• _Zitierter Text_
== == ==
Eine der kürzesten Pressekonferenzen nach einer Zinssitzung der EZB verdeutlicht bereits, dass Spekulationen über eine verfrühte Drosselung des Anleiheaufkaufprogramms - das sogenannte Tapering - hinfällig sind. Man gab diesem Thema einfach keinen zeitlichen Rahmen. Auch im geldpolitischen Rat sei eine Drosselung der Anleiheaufkäufe kein Thema gewesen. Taubenhaft wirkten auch die Aussagen von EZB-Präsident Draghi, wonach ein zukünftiger Anstieg der Inflation vor allem auf Basiseffekte bei steigenden Energiepreisen zurückzuführen und der Wachstumsausblick weiterhin mit Abwärtsrisiken behaftet ist.

Ohnehin verdeutlichen die Inflationserwartungen, dass die EZB ihrem Inflationsziel trotz massiver Liquiditätsausweitung bislang nicht wirklich näher gekommen ist. Da Inflation die Schlüsselgröße der EZB ist, besteht insofern überhaupt kein geldpolitisch restriktiver Handlungsbedarf.



Die EZB unterbindet jede Diskussion, die an den Finanz- und Realmärkten nachhaltig schlafende Hunde wecken könnte. Ein Tapering der EZB ist Wunschdenken. Stabilitätspolitisch ist es zwar wünschenswert, doch hat es keine Chancen auf Umsetzung. Die Devisenmärkte gehen davon aus, dass die EZB auch zukünftig im Vergleich zur US-Notenbank eine offensivere Liquiditätspolitik betreiben wird. Nicht umsonst neigt der Euro gegenüber US-Dollar zur Schwäche.





Sicher, die EZB hat keine Ausweitung ihrer Liquiditätsoffensive beschlossen. Die EZB will sich jedoch vor der US-Präsidentenwahl am 8. November und dem Verfassungsreferendum in Italien am 4. Dezember zurückhalten. Vor diesen Ereignissen will man nicht unnötig geldpolitisches Pulver verschießen.

Auf ihrer Jahresend-Sitzung am 8. Dezember mit dann aktualisierten - verhaltenen - Konjunkturprojektionen bis 2019 dürfte die EZB allerdings Anleiheaufkäufe über März 2017 hinaus beschließen. Zu diesem Zeitpunkt liegen auch die vollständigen Ergebnisse der von ihr einberufenen Arbeitsgruppe vor, die die bisherige Politik des Quantitative Easing und ihre auch schädlichen Nebenwirkungen beurteilen soll.

Nicht zuletzt soll diese Gruppe einschätzen, welche Konsequenzen diese Liquiditätsausweitung hat. Denn bei Verlängerung des Anleiheaufkaufprogramms unter Beibehaltung der bisherigen Aufkaufrestriktionen stehen spätestens im Juni 2017 Schätzungen zufolge keine deutschen Staatspapiere mehr zum Ankauf zur Verfügung.
== == ==
• _Bereitgestellte Daten_
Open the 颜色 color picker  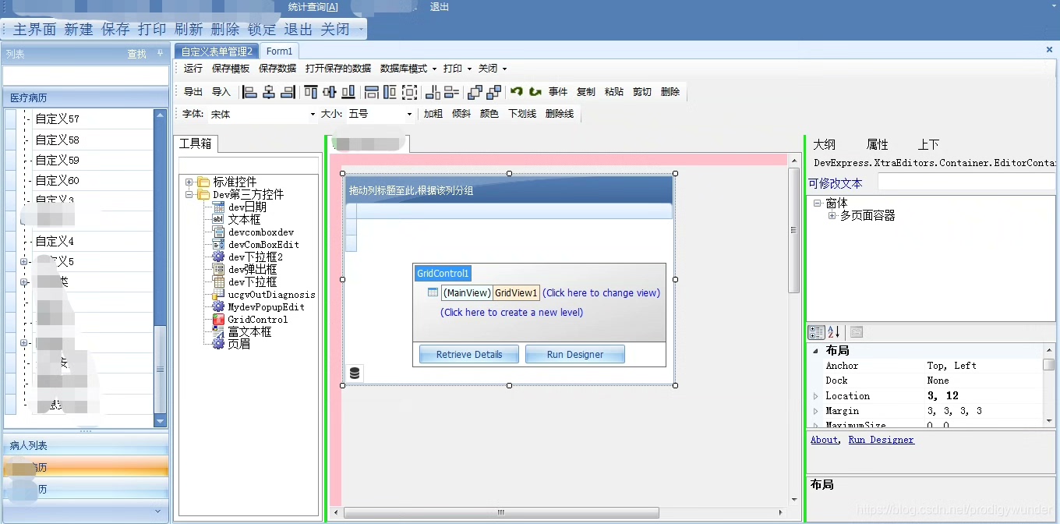489,114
== == ==
• _Aufgaben_
A. Beantworten Sie anhand des Textes zur EZB-Zinssitzung diese Fragen:
(i) An welchem Datum findet die US-Präsidentenwahl statt?
(ii) Bis zu welchem Jahr reichen die Konjunkturprojektionen der Sitzung am 8. Dezember?
(iii) Ab wann stehen Schätzungen zufolge spätestens keine deutschen Staatspapiere mehr zum Ankauf zur Verfügung?
B. Schreiben Sie aus dem Text zur EZB-Zinssitzung wortgetreu den Abschnitt ab, der mit den Worten „Auf ihrer Jahresend-Sitzung“ beginnt und mit „Nebenwirkungen beurteilen soll.“ endet.
C. Setzen Sie den Text zur EZB-Zinssitzung im Anschluss an seinen letzten Satz fort.

• _Lösungen_
A.
(i) Am 8. November.
(ii) Bis 2019.
(iii) Spätestens im Juni 2017.

B.
Auf ihrer Jahresend-Sitzung am 8. Dezember mit dann aktualisierten - verhaltenen - Konjunkturprojektionen bis 2019 dürfte die EZB allerdings Anleiheaufkäufe über März 2017 hinaus beschließen. Zu diesem Zeitpunkt liegen auch die vollständigen Ergebnisse der von ihr einberufenen Arbeitsgruppe vor, die die bisherige Politik des Quantitative Easing und ihre auch schädlichen Nebenwirkungen beurteilen soll.

C.
Zur Lockerung der Kaufrestriktionen - und damit zur Ausweitung der Liquiditätsversorgung - ist zu erwarten, dass die EZB auch Anleihen mit Renditen unterhalb des Einlagenzinses von minus 0,4 Prozent erwerben wird. Denkbar wäre auch, Staatsanleihen nicht mehr nach Gewichtung der Euro-Länder am Grundkapital der EZB aufzukaufen, sondern nach Marktvolumen. Davon würde vor allem das wirtschaftlich angeschlagene Italien mit dem größten Anleihenmarkt der Eurozone profitieren. Zudem könnte sie beschließen, anstatt wie bisher 33 zukünftig bis zu 50 Prozent des Volumens einzelner Staatsanleihen aufzukaufen. Auf diese Weise könnte die EZB dem Knappheitsproblem beim Anleihekauf zumindest bis Frühjahr 2018 entgehen.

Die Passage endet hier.